Re:Bogus blogs and duplicate newsfeeds

[Tanktalus]

• 75% "naked horny asian gay teen donkey"

Great. And now those people will be redirected here. On one hand, it is like cleaning up the internet. On the other hand, you'll get all those pervs to come here and leave comments, drastically reducing the signal-to-noise ratio to basically zer... er, nevermind. Carry on.

Filtering out the bottom-feeders.

[Animats]

The big search engines remain too "soft" on bottom-feeders. Google once took a harder line. In 2004 and 2005, Google sponsored the Web Spam Summit. Then they had a down quarter and turned to the dark side. Since then, from 2006 to 2009, they've sponsored the Search Engine Strategies conference, the web spammer's convention.

Google has to do this to remain profitable. 35% of AdWords advertisers, by domain, are "bottom-feeders" - sites with no identifiable legitimate business behind them.

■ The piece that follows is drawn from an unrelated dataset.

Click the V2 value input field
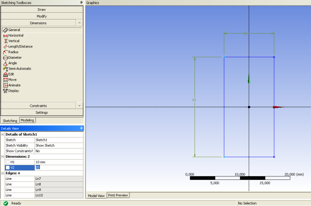Image resolution: width=311 pixels, height=206 pixels. (59, 167)
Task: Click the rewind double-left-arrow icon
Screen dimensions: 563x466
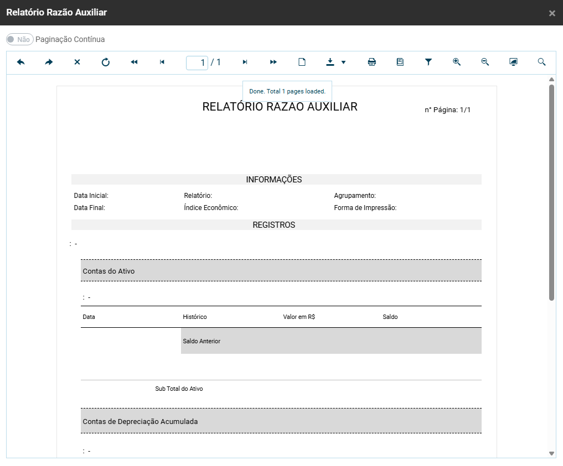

A significant portion of Google's revenue comes from those bottom-feeders, and the AdWords ads on their sites. If Google filtered out all spam blogs, their revenue would decline.

We, of course, run SiteTruth, as a demo to show that search can have less evil. Try putting some of those "bad" sites into SiteTruth and see how it rates them.

(We get some whining, of course. "I wanna run ads on my blog and I don't wanna say who I am." Tough. You're operating a business, and businesses, by law, don't get to be anonymous. Even in the EU. Deal with it.)